# Short problem
Swap "checkbox" for "tick box" in the listing, starting with the line that contains "Toggle the Expires checkbox" and going on through the end of the listing. Give only those lines, unchanged otherwise, and leave the pictures out.

# Data for this task

◇ ◇ ◇ ◇

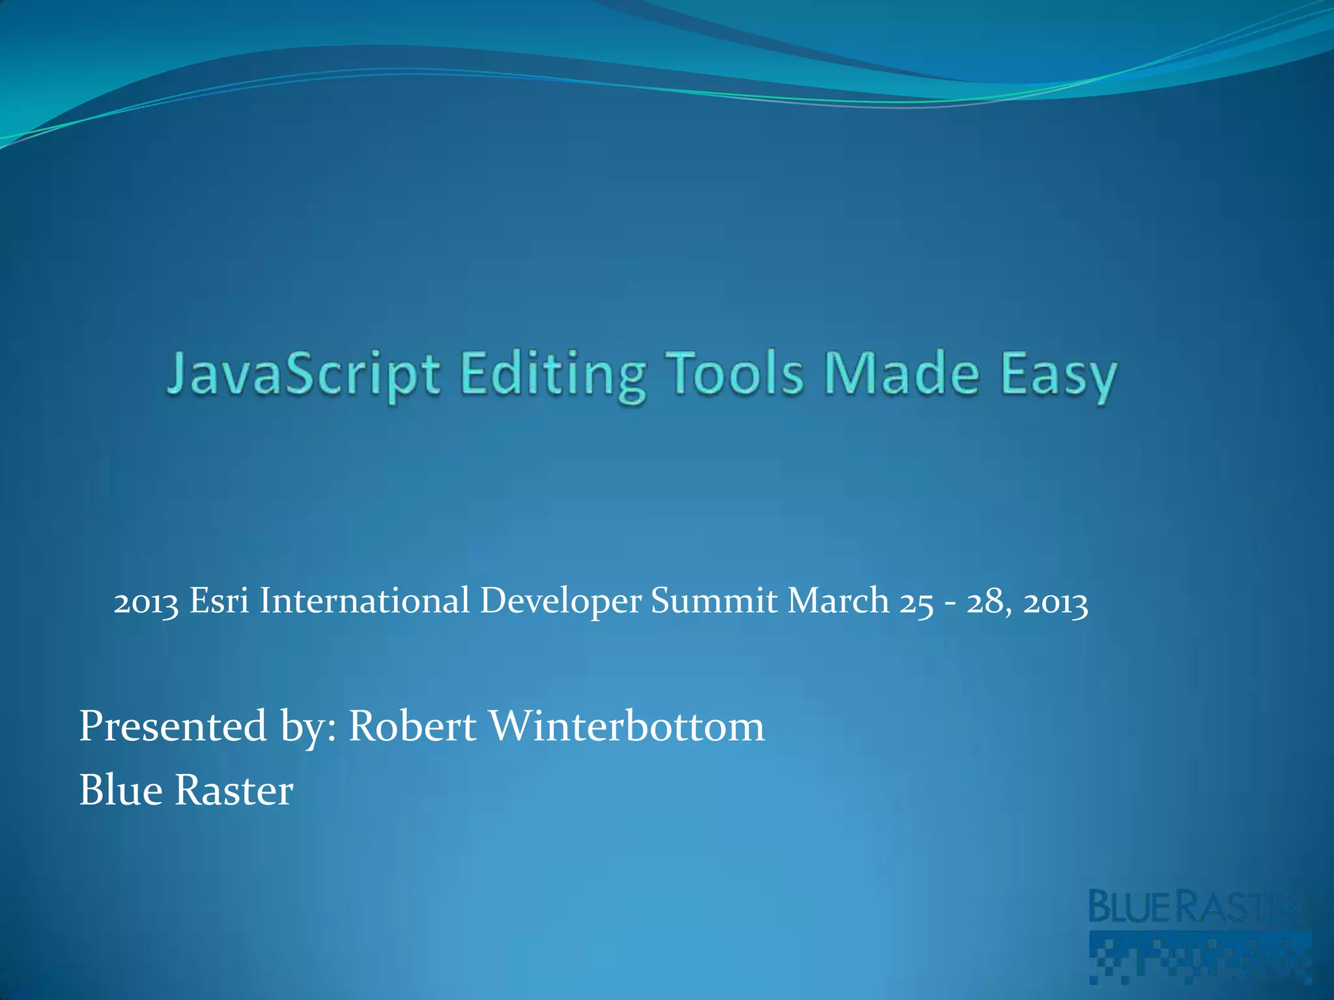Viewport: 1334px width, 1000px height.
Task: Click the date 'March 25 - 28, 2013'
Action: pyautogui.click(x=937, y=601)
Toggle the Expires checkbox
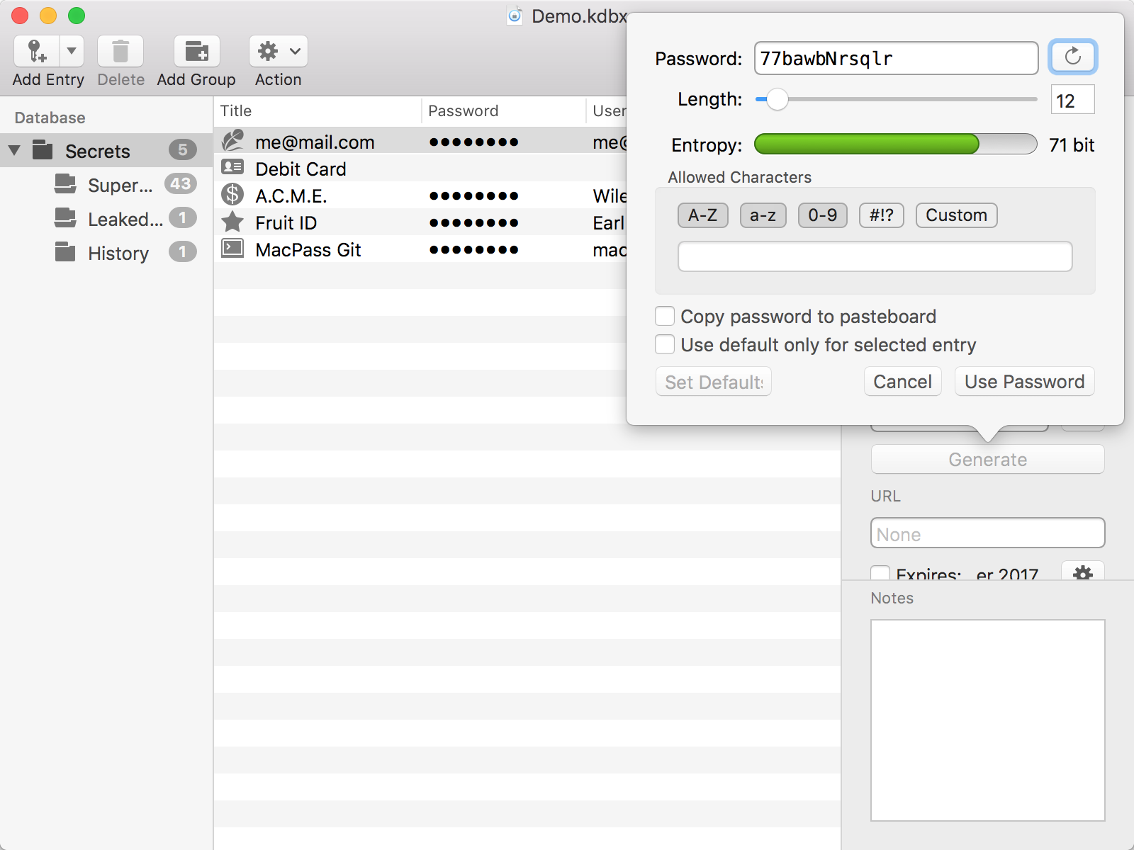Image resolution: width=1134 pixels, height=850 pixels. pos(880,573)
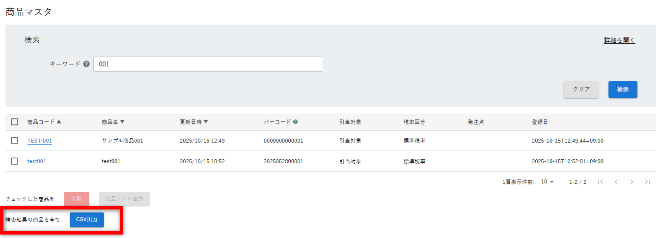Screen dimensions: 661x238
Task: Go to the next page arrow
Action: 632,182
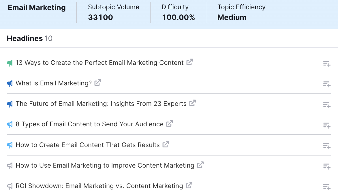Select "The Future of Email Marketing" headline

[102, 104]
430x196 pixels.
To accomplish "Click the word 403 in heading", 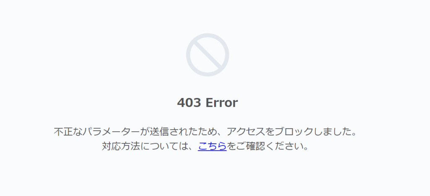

◇ ◇ ◇ ◇

# Solution
Toggle the Expires tick box
Image resolution: width=1134 pixels, height=850 pixels. pos(880,573)
Screen dimensions: 661x238
Task: Go to the next page arrow
Action: 632,182
Select "The Future of Email Marketing" headline

[102, 104]
430x196 pixels.
To accomplish "Click the word 403 in heading", 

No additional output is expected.